**Problem a:** Say whether each statement below agrees with the passage on predictability limits that follows. Answer yes or no for (i), (ii) and (iii), and quote the words of the passage that decide each. (i) Among the three variables, wind speed has the lowest zonal mean predictability limits. (ii) At 500 hPa, the relative difference in temperature predictability limits exceeds 15% over the tropics. (iii) Over tropical areas, CFSR has higher potential predictability limits of wind speed than Interim.

Spatial distributions of predictability limits (in days) using GHT in CFSR (left panels) and Interim (middle panels) by NLLE method and the corresponding relative difference (right panels) of predictability limits between two reanalysis datasets. Upper, middle, lower panels are at 200, 500 and 850 hPa, respectively

Predictability limits of temperature in both CFSR and Interim show peaks over tropics and polar areas while valleys over mid latitudes (not shown). Specifically, they have high values above 10, 8 and 8 days over both the tropics and polar regions followed by 3 − 9, 3–7 and 3–7 days over mid latitudes at 200, 500 and 850 hPa, respectively. The predictability limit of wind speed shows a different zonal mean distribution with high values above 8, 6 and 5 days at the Northern Hemisphere subtropics followed by 4–7, 3–5 and 2–5 days over both the polar regions and mid latitudes at 200, 500 and 850 hPa, respectively. There still exist the barotropic-like structures in predictability limits of both temperature and wind speed. The zonal mean predictability limits of temperature and wind speed are lower than those of GHT. Furthermore, those of wind speed is the lowest among these 3 variables. The predictability limit difference of temperature and wind speed between two reanalysis datasets still exist on 3 levels as illustrated in Fig. 3. The predictability limit relative difference of temperature also shows a zonal distribution that at 200 hPa, it exceeds 15% over the tropics while is lower than 10% over other areas; at 500 hPa, it is approximately below 10% globally; at 850 hPa, the higher value is located in the tropics and Antarctica. Specifically, there is a lower potential predictability limit area for temperature in Interim over the tropics at 200 and 850 hPa while a higher limit area over western tropical Pacific at 500 hPa and over Antarctica at 850 hPa. As shown in the right panels of Fig. 3, zonal mean of wind speed predictability limits shows a similar distribution to that of temperature but over tropical areas Interim has higher potential predictability limits of wind speed than CFSR. The relative difference of predictability limits of wind speed between Interim and CFSR is little larger than those of GHT over the tropics at 200 and 850 hPa, but in other areas at 3 levels they may not have obvious differences. It is seen that although the differences in potential predictability between Interim and CFSR exist in all variables on 3 levels over various areas, these two sets of reanalysis data demonstrate generally similar distribution of potential predictability limits.

Data items:
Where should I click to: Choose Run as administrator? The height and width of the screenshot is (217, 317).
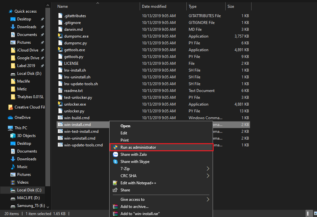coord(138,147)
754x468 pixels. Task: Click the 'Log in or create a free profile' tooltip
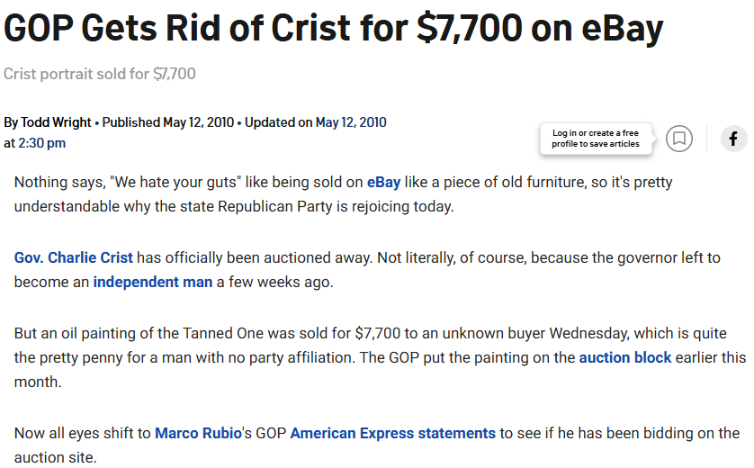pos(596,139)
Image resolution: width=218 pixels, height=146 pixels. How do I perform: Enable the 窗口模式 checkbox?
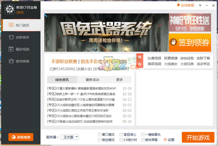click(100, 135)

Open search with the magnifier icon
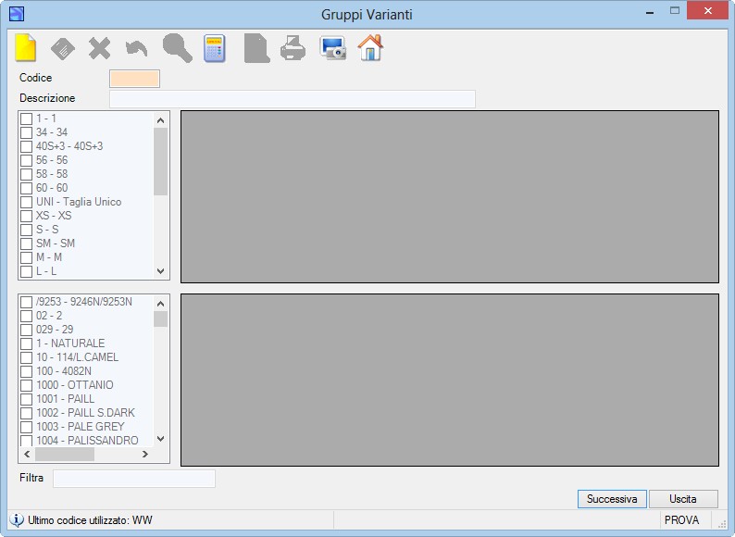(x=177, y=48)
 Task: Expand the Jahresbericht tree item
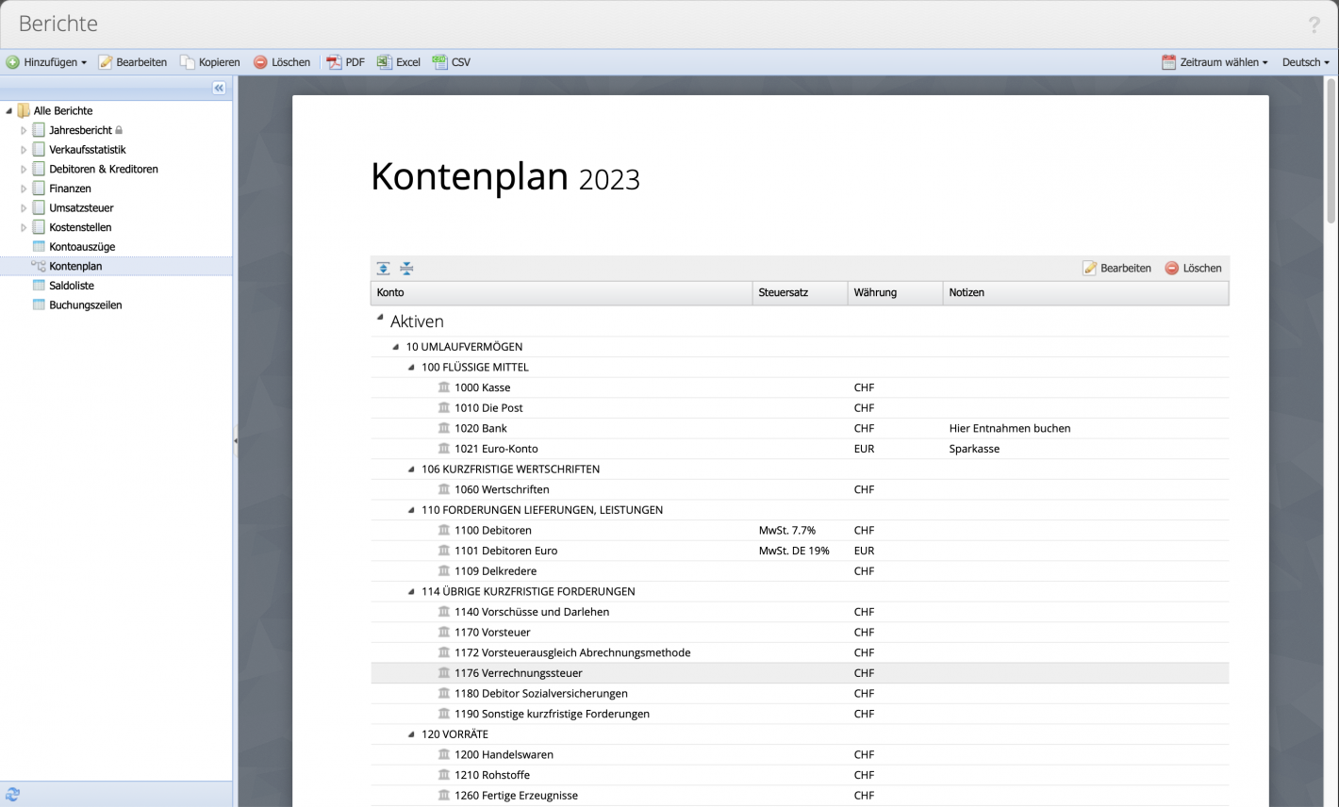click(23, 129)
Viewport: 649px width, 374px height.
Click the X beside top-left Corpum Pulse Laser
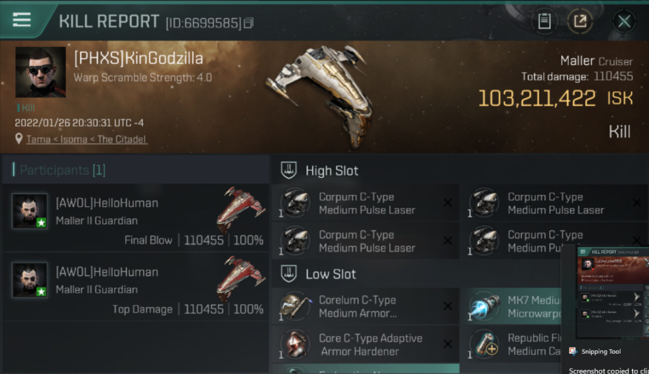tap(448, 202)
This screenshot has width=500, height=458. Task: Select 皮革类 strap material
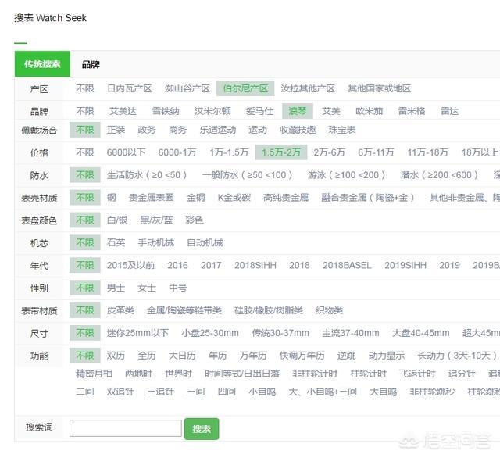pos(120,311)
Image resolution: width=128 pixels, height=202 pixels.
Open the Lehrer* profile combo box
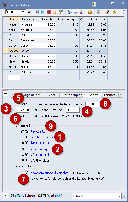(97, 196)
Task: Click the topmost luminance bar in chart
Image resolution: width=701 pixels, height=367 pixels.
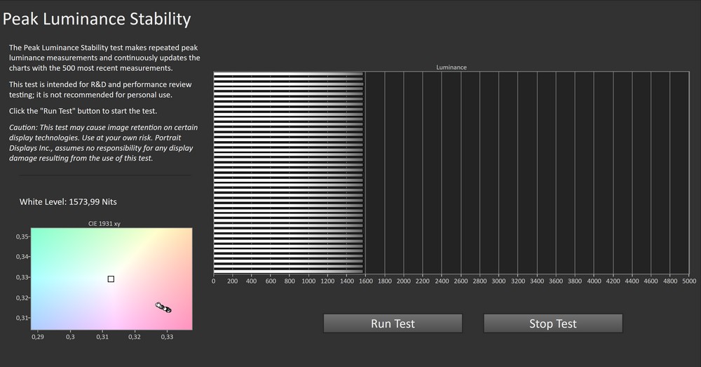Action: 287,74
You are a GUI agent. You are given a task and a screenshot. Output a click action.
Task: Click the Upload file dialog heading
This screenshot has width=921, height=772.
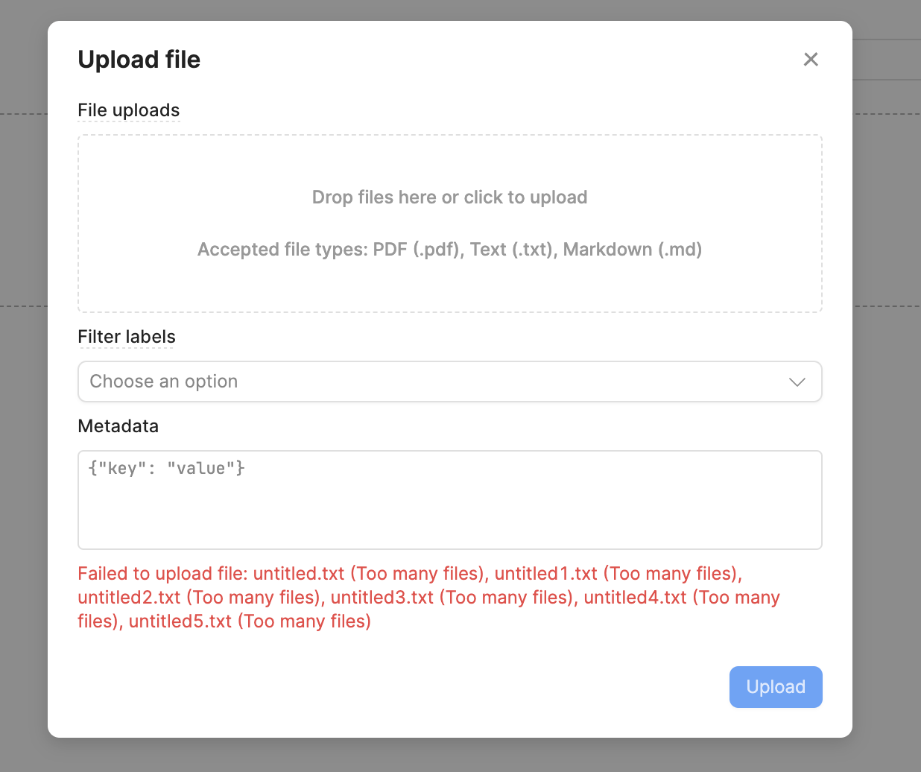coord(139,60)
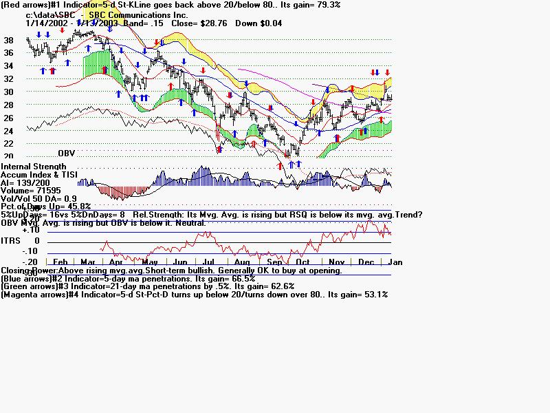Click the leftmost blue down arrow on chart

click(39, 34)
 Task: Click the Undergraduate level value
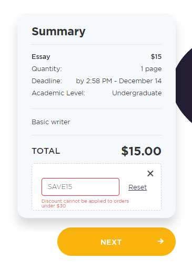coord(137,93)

**Problem b:** Print the lines of the listing above, starting at the line that contains "You are a GUI" and ending at the last line of the listing, both included. Leave the pictures out.

**Task solution a:**
(i) Yes: "Furthermore, those of wind speed is the lowest among these 3 variables."
(ii) No: "at 500 hPa, it is approximately below 10% globally"
(iii) No: "over tropical areas Interim has higher potential predictability limits of wind speed than CFSR"

**Task solution b:**
You are a GUI agent. You are given a task and a screenshot. Output a click action.
Task: Click the Upload file dialog heading
This screenshot has width=921, height=772.
coord(139,60)
Click the leftmost blue down arrow on chart

click(39, 34)
 Task: Click the Undergraduate level value
coord(137,93)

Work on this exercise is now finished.